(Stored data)
◇ ◇ ◇ ◇ ◇ ◇ ◇
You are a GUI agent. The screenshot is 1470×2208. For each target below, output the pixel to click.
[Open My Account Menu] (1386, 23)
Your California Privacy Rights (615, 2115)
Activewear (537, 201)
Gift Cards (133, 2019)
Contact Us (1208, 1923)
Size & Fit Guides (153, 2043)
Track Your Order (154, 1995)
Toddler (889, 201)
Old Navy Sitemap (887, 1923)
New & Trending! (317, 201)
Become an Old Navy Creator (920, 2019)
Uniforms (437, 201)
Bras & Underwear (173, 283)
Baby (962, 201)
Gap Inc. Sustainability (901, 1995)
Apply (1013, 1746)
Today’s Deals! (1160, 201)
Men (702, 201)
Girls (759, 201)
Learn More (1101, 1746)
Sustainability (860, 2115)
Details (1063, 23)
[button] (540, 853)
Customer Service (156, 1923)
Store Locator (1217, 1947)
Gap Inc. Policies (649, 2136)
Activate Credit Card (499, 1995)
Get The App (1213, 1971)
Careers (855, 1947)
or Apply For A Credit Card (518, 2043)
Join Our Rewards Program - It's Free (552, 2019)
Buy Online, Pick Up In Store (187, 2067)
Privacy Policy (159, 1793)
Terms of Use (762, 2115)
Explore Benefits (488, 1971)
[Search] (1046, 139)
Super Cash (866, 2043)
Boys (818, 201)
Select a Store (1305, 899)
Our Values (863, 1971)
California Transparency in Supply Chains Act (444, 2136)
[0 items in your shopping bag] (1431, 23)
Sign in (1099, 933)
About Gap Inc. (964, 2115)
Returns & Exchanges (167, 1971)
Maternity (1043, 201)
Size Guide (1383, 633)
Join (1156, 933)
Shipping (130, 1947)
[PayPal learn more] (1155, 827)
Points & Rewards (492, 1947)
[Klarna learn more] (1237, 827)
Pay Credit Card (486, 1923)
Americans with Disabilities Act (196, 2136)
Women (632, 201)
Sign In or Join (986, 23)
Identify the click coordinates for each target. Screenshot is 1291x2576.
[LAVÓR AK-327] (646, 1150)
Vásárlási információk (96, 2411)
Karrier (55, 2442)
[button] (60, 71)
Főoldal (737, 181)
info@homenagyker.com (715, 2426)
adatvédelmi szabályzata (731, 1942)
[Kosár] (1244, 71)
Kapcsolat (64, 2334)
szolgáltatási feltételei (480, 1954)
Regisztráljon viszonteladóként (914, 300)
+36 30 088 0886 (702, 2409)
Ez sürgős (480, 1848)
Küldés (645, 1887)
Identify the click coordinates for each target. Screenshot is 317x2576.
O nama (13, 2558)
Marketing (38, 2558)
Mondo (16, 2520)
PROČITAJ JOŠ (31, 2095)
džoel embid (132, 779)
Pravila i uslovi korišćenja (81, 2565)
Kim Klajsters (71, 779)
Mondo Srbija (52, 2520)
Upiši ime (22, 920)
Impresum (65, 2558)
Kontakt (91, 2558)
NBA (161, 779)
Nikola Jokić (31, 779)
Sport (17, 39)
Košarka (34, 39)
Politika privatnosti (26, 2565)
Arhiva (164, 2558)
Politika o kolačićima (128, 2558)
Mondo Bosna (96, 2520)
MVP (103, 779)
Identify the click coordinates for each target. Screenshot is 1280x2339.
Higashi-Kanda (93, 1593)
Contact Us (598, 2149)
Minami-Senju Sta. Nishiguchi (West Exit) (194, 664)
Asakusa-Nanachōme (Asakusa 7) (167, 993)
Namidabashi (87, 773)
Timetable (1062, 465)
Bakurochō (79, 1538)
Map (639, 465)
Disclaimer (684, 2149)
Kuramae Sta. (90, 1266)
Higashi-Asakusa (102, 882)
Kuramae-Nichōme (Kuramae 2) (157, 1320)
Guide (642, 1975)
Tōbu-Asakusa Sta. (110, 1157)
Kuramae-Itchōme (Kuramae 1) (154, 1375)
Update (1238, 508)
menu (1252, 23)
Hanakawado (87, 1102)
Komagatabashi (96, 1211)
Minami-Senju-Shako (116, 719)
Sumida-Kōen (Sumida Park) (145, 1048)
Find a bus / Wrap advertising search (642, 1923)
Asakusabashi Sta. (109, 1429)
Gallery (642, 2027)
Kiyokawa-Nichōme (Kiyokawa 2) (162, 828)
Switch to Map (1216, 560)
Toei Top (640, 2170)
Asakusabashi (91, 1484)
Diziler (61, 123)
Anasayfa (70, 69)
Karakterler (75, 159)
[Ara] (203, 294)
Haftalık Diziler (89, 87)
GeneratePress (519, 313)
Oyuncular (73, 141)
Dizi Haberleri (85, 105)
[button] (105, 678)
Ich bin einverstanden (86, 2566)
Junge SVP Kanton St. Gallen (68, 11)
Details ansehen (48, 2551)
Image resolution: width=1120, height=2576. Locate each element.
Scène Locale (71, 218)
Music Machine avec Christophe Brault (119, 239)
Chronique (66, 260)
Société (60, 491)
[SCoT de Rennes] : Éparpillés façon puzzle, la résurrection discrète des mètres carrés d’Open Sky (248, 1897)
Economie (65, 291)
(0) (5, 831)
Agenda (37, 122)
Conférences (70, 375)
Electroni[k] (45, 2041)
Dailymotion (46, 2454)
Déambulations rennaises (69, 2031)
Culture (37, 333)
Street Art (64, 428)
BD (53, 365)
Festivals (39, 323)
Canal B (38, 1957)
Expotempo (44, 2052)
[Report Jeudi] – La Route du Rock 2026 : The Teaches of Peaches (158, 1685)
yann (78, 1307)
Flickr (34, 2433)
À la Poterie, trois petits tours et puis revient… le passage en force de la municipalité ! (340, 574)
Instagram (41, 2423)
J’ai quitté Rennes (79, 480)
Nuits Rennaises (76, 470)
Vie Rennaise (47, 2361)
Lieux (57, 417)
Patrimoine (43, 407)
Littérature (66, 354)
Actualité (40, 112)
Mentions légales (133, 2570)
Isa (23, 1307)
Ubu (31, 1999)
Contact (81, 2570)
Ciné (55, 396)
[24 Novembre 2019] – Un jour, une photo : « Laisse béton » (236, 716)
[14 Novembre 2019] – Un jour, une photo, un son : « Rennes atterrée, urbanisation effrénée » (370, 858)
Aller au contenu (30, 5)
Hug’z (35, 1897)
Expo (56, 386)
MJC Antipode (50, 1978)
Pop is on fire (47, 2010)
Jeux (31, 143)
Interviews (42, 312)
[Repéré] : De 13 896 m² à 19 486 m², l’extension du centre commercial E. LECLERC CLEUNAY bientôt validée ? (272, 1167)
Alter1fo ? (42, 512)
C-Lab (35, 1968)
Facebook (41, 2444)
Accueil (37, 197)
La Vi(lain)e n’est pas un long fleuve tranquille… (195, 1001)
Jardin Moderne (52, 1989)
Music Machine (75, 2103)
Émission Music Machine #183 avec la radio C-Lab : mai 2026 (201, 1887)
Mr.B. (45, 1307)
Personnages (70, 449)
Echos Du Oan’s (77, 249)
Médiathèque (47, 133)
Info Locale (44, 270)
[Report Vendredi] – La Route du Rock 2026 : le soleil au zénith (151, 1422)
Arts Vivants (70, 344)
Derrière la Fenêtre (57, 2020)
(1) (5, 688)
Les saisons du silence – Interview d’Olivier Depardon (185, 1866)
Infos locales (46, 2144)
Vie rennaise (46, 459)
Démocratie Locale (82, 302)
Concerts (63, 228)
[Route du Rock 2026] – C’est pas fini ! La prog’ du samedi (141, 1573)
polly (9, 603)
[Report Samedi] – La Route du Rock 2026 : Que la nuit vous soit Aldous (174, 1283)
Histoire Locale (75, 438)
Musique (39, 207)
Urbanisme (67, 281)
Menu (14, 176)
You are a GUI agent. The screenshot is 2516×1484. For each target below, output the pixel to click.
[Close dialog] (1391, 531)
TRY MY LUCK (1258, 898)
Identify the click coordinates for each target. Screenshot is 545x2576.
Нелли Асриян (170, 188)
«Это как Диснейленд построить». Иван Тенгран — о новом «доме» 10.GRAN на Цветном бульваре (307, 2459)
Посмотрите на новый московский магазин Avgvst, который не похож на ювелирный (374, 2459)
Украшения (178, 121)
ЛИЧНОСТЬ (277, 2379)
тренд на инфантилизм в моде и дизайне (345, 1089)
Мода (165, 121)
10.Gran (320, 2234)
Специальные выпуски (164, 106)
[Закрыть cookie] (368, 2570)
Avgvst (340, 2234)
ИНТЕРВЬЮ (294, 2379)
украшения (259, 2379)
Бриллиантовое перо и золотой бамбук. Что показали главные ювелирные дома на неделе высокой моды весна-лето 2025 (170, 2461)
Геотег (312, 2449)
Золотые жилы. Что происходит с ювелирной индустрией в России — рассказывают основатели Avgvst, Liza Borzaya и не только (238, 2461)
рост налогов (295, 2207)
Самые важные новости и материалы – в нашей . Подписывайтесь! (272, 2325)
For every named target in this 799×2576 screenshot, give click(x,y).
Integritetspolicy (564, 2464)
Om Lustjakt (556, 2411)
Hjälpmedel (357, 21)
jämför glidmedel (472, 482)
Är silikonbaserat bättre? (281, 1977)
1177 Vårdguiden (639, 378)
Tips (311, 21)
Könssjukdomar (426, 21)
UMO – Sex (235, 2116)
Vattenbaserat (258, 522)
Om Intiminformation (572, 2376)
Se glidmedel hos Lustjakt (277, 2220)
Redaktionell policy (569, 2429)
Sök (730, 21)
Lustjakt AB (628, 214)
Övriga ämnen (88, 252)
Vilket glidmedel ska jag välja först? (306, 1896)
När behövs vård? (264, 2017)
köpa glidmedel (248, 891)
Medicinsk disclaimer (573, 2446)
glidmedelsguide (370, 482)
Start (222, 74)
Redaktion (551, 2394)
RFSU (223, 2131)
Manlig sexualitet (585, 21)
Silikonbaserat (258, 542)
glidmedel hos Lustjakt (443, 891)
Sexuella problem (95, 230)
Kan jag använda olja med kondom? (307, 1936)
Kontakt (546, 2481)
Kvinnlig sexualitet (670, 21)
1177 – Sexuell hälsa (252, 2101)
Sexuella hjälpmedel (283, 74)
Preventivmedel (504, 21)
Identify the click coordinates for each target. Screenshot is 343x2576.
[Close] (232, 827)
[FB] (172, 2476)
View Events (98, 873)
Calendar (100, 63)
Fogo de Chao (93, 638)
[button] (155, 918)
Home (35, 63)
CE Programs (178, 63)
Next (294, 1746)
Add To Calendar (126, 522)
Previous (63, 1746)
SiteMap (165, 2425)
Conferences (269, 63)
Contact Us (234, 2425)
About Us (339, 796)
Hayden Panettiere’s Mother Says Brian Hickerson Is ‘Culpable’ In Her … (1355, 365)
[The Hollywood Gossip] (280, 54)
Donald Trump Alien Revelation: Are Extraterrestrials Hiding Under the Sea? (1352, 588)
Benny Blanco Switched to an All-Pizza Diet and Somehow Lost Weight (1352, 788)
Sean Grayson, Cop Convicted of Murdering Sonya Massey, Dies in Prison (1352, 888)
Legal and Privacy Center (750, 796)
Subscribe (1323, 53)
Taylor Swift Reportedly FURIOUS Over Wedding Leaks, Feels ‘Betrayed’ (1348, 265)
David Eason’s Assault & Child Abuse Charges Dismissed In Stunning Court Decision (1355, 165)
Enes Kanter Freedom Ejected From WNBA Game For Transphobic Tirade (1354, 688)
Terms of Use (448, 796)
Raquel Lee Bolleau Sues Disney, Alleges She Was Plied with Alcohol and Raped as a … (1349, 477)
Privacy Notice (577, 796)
◇ ◇ ◇ ◇ ◇ ◇ ◇
§ Instructions for the task
Using the entries above, repeat only the lines from the one containing "[LAVÓR AK-327] (646, 1150)" through the one containing "Minami-Senju-Shako (116, 719)", end lines included.

§ Task result
[LAVÓR AK-327] (646, 1150)
Vásárlási információk (96, 2411)
Karrier (55, 2442)
[button] (60, 71)
Főoldal (737, 181)
info@homenagyker.com (715, 2426)
adatvédelmi szabályzata (731, 1942)
[Kosár] (1244, 71)
Kapcsolat (64, 2334)
szolgáltatási feltételei (480, 1954)
Regisztráljon viszonteladóként (914, 300)
+36 30 088 0886 (702, 2409)
Ez sürgős (480, 1848)
Küldés (645, 1887)
Identify the click coordinates for each target. Screenshot is 317x2576.
O nama (13, 2558)
Marketing (38, 2558)
Mondo (16, 2520)
PROČITAJ JOŠ (31, 2095)
džoel embid (132, 779)
Pravila i uslovi korišćenja (81, 2565)
Kim Klajsters (71, 779)
Mondo Srbija (52, 2520)
Upiši ime (22, 920)
Impresum (65, 2558)
Kontakt (91, 2558)
NBA (161, 779)
Nikola Jokić (31, 779)
Sport (17, 39)
Košarka (34, 39)
Politika privatnosti (26, 2565)
Arhiva (164, 2558)
Politika o kolačićima (128, 2558)
Mondo Bosna (96, 2520)
MVP (103, 779)
Identify the click coordinates for each target. Screenshot is 1280x2339.
Higashi-Kanda (93, 1593)
Contact Us (598, 2149)
Minami-Senju Sta. Nishiguchi (West Exit) (194, 664)
Asakusa-Nanachōme (Asakusa 7) (167, 993)
Namidabashi (87, 773)
Timetable (1062, 465)
Bakurochō (79, 1538)
Map (639, 465)
Disclaimer (684, 2149)
Kuramae Sta. (90, 1266)
Higashi-Asakusa (102, 882)
Kuramae-Nichōme (Kuramae 2) (157, 1320)
Guide (642, 1975)
Tōbu-Asakusa Sta. (110, 1157)
Kuramae-Itchōme (Kuramae 1) (154, 1375)
Update (1238, 508)
menu (1252, 23)
Hanakawado (87, 1102)
Komagatabashi (96, 1211)
Minami-Senju-Shako (116, 719)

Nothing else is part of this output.